### [Problem requirements]
Pick out every line in the data below that holds "vertical".

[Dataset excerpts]
___
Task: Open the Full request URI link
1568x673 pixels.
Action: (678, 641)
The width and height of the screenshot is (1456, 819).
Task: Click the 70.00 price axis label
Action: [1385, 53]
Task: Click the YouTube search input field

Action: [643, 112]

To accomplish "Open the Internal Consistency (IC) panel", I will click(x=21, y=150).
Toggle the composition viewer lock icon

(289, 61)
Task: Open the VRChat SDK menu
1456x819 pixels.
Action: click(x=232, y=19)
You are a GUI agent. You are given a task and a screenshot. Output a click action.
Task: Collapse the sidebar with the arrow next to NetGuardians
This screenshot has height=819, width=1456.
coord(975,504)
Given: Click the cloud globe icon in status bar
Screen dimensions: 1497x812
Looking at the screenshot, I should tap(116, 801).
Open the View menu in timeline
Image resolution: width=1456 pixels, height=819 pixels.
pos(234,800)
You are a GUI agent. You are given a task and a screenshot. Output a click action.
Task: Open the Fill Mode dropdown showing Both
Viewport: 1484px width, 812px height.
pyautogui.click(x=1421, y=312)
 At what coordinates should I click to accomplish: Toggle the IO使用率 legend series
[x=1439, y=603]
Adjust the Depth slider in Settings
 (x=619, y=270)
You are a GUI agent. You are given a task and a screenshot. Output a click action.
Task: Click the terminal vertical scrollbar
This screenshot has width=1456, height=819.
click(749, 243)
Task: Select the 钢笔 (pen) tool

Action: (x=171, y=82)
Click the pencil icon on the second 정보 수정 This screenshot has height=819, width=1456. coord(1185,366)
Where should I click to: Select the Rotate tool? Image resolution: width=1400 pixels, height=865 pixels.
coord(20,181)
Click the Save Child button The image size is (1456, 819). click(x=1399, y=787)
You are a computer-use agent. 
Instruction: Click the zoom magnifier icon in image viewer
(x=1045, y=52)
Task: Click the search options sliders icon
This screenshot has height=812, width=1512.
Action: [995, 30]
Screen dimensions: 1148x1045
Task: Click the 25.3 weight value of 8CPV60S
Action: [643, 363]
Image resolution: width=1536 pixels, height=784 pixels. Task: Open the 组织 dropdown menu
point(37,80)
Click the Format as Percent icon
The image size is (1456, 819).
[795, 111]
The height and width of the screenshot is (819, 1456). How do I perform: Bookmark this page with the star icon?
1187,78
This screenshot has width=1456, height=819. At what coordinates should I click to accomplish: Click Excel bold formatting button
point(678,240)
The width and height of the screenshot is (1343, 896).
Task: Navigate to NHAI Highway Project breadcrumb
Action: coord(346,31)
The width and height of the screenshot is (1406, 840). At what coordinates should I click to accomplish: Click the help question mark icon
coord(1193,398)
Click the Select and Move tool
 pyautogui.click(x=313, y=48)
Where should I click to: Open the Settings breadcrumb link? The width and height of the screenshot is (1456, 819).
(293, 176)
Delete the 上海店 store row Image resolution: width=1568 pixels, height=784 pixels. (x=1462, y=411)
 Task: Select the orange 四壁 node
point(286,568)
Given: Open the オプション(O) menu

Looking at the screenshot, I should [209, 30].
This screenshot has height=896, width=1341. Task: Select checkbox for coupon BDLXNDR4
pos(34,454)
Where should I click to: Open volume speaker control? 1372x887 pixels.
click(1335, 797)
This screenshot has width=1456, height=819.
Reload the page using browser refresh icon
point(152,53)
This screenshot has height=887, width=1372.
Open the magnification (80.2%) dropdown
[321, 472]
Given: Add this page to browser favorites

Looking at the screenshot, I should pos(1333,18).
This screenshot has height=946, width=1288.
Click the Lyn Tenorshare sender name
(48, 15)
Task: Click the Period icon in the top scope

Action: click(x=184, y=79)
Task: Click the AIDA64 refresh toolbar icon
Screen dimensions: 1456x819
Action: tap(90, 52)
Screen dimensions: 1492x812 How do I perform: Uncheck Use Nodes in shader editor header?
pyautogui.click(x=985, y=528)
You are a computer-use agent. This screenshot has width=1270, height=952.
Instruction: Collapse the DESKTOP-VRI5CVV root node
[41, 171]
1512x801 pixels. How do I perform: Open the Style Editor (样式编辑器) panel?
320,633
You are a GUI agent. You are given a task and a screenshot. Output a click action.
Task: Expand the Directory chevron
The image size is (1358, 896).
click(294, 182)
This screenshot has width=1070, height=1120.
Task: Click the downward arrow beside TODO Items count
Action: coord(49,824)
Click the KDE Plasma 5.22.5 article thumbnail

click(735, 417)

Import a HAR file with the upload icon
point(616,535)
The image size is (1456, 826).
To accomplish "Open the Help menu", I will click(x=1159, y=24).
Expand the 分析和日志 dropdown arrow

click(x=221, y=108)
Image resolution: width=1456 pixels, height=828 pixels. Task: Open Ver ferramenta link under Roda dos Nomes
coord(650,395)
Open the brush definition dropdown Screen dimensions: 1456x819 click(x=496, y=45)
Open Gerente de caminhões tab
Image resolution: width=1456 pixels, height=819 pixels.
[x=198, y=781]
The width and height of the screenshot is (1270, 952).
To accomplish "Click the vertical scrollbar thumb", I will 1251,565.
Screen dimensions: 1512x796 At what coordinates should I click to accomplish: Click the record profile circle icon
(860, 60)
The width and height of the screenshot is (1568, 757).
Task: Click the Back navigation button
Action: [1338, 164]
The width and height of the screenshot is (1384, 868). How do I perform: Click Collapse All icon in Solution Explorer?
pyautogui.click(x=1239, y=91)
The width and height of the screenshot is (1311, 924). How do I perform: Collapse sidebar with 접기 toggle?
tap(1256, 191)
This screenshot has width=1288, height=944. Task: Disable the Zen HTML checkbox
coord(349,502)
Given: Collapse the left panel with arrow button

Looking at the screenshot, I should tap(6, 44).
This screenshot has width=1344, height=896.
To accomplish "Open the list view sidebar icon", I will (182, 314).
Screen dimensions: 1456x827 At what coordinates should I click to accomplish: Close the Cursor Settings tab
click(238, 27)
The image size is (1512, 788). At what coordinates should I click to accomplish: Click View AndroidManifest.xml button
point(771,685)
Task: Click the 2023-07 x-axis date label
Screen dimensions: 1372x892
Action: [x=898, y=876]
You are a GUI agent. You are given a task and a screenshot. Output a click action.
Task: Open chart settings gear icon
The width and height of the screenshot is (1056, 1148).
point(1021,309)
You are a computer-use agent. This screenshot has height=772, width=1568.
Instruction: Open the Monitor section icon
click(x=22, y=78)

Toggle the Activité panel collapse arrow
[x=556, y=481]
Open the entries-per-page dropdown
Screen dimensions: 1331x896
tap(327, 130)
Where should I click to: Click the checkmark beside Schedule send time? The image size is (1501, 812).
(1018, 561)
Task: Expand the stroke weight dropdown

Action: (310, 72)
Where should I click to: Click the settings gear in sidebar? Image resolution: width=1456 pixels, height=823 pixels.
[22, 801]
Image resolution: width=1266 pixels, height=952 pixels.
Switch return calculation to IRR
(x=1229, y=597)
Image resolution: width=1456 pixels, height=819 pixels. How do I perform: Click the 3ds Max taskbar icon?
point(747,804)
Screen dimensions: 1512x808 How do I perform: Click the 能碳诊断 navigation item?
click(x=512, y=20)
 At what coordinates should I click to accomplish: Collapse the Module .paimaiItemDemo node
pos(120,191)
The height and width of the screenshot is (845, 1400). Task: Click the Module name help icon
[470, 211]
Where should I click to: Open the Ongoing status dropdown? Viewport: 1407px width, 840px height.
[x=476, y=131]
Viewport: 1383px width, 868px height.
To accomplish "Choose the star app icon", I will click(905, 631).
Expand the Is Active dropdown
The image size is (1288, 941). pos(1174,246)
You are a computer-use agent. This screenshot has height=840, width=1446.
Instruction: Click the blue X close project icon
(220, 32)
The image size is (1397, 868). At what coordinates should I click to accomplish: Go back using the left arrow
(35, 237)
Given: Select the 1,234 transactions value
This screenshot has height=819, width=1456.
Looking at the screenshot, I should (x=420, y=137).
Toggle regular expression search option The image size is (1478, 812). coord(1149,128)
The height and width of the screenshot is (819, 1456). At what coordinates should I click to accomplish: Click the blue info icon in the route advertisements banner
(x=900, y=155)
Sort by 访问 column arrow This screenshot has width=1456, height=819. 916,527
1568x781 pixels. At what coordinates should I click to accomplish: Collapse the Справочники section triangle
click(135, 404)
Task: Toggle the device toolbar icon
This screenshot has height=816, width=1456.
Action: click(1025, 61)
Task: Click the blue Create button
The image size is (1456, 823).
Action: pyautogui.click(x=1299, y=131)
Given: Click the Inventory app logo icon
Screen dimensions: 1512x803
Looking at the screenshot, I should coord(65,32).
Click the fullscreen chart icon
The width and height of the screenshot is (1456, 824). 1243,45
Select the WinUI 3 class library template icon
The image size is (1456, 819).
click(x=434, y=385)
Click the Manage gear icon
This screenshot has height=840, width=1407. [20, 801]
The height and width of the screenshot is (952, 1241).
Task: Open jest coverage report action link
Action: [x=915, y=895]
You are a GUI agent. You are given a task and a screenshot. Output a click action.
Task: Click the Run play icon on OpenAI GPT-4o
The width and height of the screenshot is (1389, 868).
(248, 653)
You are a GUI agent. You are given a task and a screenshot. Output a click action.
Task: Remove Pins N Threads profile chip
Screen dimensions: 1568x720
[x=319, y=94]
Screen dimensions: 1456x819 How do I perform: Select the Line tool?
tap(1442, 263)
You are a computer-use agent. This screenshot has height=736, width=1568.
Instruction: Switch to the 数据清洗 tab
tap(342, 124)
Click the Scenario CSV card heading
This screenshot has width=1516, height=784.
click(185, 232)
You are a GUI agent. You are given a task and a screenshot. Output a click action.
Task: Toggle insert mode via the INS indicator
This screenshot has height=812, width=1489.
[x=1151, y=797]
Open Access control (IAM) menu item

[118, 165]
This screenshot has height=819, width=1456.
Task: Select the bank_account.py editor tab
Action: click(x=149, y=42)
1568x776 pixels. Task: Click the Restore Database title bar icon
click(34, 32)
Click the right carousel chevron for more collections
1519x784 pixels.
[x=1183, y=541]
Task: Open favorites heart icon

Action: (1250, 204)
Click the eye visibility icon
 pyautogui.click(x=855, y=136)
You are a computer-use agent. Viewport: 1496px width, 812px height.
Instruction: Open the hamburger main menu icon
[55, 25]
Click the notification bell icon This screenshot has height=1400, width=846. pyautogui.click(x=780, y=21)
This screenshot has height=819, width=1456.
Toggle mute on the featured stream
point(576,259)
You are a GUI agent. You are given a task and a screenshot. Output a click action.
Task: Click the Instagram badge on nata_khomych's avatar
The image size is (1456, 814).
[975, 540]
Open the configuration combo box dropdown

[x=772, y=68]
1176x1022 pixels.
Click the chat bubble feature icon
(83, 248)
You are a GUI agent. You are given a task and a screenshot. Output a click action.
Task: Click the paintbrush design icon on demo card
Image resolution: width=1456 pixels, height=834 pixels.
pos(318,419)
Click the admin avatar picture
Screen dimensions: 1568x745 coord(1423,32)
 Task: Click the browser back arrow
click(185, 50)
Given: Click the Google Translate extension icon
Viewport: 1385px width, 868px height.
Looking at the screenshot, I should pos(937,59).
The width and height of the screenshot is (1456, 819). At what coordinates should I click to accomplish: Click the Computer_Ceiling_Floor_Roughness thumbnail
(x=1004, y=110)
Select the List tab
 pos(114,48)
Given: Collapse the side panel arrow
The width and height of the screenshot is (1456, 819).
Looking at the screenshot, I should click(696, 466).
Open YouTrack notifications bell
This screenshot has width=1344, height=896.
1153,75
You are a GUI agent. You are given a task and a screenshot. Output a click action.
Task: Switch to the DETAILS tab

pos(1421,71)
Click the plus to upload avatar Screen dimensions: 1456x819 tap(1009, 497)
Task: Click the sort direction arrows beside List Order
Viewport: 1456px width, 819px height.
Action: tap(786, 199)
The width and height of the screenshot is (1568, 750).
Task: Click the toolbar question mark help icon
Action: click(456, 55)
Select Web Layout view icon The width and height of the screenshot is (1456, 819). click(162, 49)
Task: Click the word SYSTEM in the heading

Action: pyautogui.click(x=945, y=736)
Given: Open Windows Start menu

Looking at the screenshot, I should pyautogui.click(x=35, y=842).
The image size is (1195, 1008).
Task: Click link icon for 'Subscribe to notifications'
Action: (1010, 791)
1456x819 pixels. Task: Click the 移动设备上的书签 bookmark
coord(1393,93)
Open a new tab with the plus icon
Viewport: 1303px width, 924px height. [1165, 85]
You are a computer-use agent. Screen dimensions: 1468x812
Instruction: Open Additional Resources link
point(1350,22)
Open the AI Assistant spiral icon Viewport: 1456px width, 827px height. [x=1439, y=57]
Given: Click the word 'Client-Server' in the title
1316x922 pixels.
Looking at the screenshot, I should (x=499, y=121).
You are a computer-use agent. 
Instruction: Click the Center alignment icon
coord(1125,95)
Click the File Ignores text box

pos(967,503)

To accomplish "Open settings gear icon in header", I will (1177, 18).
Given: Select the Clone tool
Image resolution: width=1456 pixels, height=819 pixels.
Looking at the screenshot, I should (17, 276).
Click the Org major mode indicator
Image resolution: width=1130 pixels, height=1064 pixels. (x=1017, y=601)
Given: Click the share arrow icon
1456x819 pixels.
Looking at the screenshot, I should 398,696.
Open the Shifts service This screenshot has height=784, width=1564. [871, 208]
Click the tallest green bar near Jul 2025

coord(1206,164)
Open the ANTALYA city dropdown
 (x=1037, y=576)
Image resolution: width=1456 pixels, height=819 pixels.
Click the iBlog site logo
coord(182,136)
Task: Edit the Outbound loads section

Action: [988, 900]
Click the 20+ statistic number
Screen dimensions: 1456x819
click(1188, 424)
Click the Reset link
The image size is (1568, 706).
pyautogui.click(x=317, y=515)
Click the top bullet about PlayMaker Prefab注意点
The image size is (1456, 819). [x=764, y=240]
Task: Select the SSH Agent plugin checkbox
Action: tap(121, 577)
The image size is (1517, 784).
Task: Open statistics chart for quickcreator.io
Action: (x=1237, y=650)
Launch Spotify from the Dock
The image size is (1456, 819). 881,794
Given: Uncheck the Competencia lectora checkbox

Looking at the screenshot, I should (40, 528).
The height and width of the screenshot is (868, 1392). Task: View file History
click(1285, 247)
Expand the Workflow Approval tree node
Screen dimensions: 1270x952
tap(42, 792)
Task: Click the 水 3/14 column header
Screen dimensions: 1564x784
___
### [Exercise answer]
Task: Click the terminal vertical scrollbar
To accomplish "Click the vertical scrollbar thumb", I will 1251,565.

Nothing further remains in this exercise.